__Exercise goal__.
All lines from the one that has "Screen dimensions: 386x197" onward to the end of the records below are to be returned exactly; pictures are to be skipped.

__Supplied material__.
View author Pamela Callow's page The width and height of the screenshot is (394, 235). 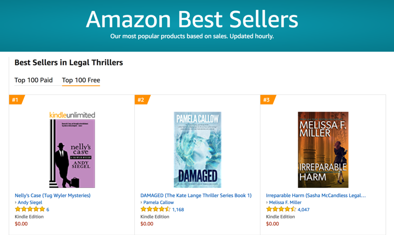click(x=159, y=202)
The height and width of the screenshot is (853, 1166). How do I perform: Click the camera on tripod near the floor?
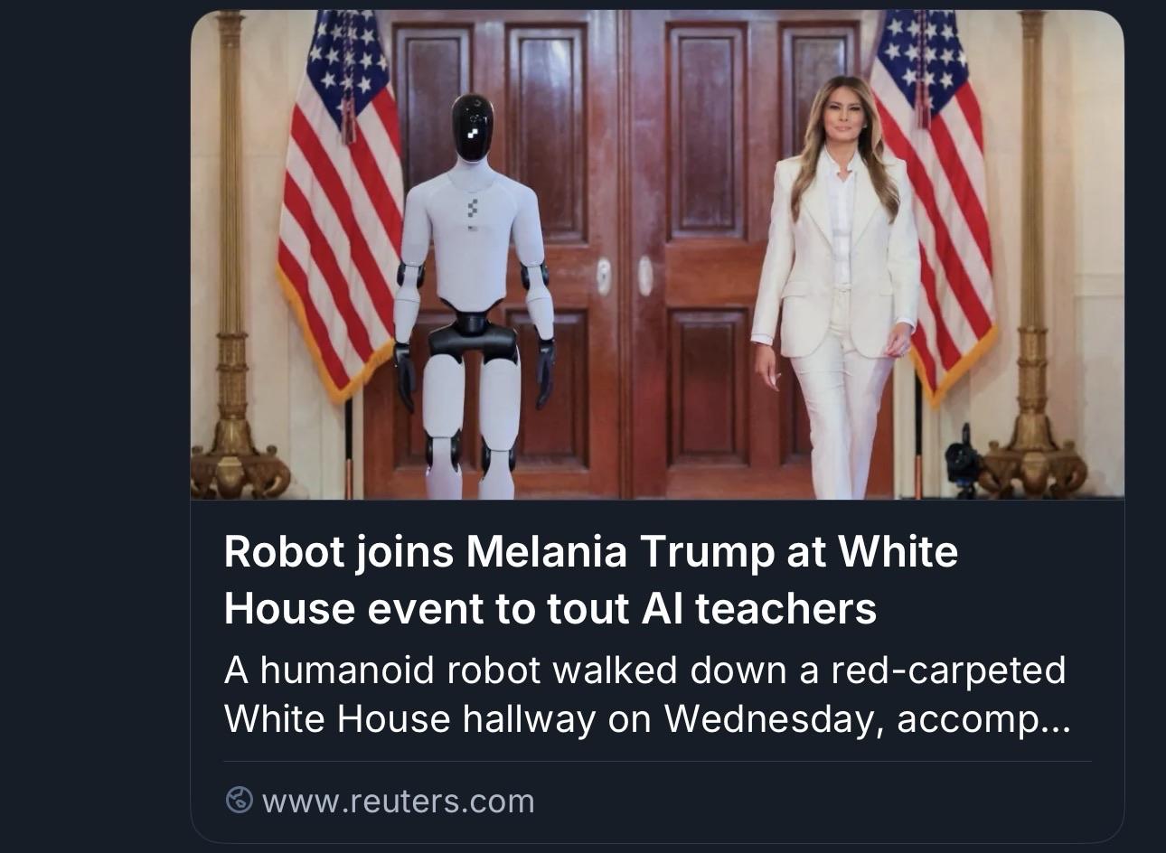point(964,461)
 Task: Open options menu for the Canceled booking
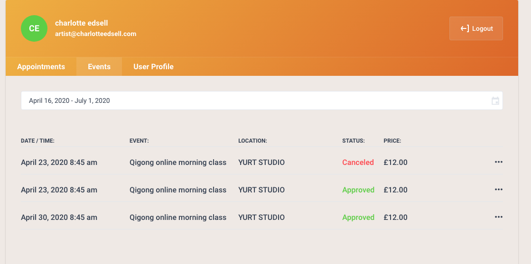pos(498,162)
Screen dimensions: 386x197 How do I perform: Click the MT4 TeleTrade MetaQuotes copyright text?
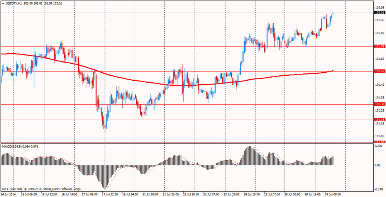(41, 189)
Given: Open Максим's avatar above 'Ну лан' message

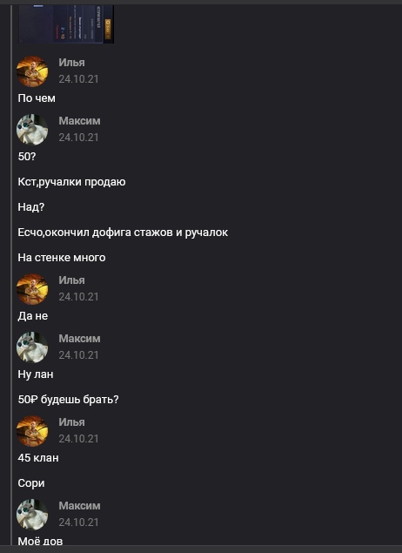Looking at the screenshot, I should coord(32,347).
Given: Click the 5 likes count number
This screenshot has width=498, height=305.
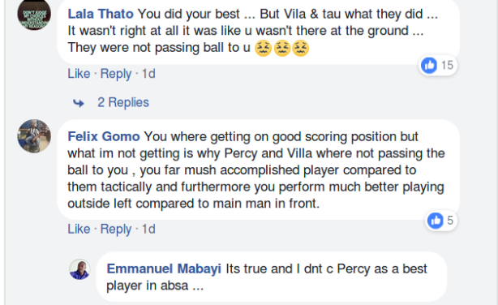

__Output of the task__.
Screen dimensions: 386x197 How do I perform: Click the MT4 TeleTrade MetaQuotes copyright text?
(41, 189)
Given: Open Максим's avatar above 'Ну лан' message

Looking at the screenshot, I should coord(32,347).
Given: Click the 5 likes count number
This screenshot has width=498, height=305.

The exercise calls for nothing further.